Baio, for his part, settled with Meisel for $32,500 rather than take the case to court and risk paying a larger fine and additional attorney’s fees. Though he, like Rafman, still maintains the art was fair use, “it had a chilling effect on all my creative output,” he said. “I was nervous doing anything.”
Richard Prince’s legal appeal is currently snaking its way through the courts. After it is decided, what could the future of appropriation art look like? How could a reversal change that future?
“We have not seen this case before,” said Rutledge. One of the key questions before the court, she noted, is whether a new artwork needs to criticize or comment on a preexisting work to qualify as fair use (though Rutledge maintains the law "accommodates a wide range of expressive uses, not confined to comment on the material borrowed"). "If the District Court’s decision is upheld, it would change appropriation art as we know it. Picasso’s inclusion of sheet-paper music and newspaper clippings in his collages would not be considered fair use under the too-restrictive rule that could be established. But this litigation also has the potential to help clarify that creation of new expression is a primary justification for fair use of existing material, in keeping with both copyright and First Amendment principles. That kind of clarity could open up possibilities for creative work we may not be able to imagine now. It’s certainly not going to stop anyone from making images hoping they could be licensed for other purposes."

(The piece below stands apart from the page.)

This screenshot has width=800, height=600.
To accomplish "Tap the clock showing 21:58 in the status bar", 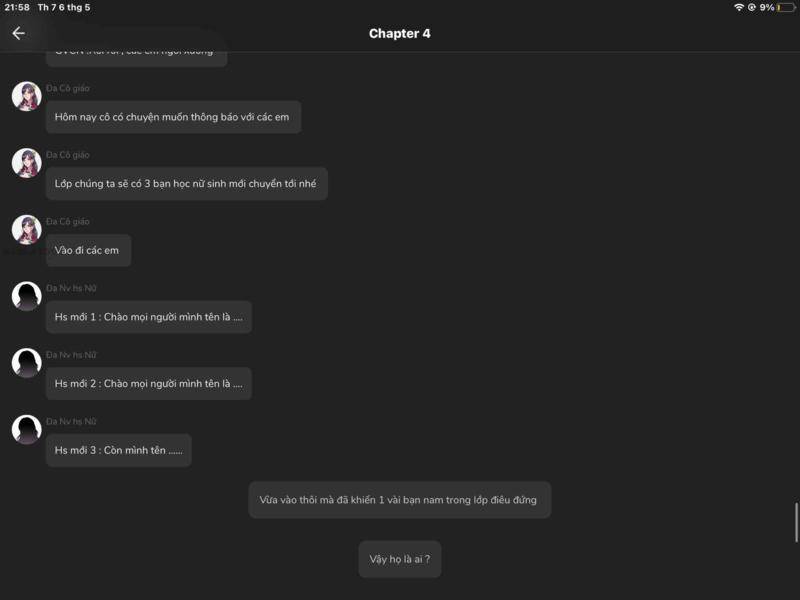I will coord(17,7).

The art world isn’t the only group that acknowledges the copyright system is problematic. At the end of October, Congress asked the United States Copyright Office — a subset of the Library of Congress that maintains records of U.S. copyright — to study the problems surrounding small copyright disputes, as well as possible alternatives. One solution under discussion is the establishment of a small claims court. Such a court, set up with simplified procedures and limits, would enable artists to represent themselves without an attorney. It could have major implications for artists who use appropriated material as well as those whose material is appropriated by others: it would potentially make it both easier to defend oneself against copyright infringement claims and easier to sue.
Prince v. Cariou likely will be resolved long before a copyright small claims court ever sees the light of day. And the outcome could have an effect not only on copyright law, but also on art history itself. "We just can’t know what’s going to be valued by later generations, and possibly inspire future work,” Rutledge said. "After Duchamp's first readymades were made, there was a long period before they were rediscovered by a new generation of artists. Who knows what we lose if work is caught up in a lawsuit or never made in the first place because of self-censorship?”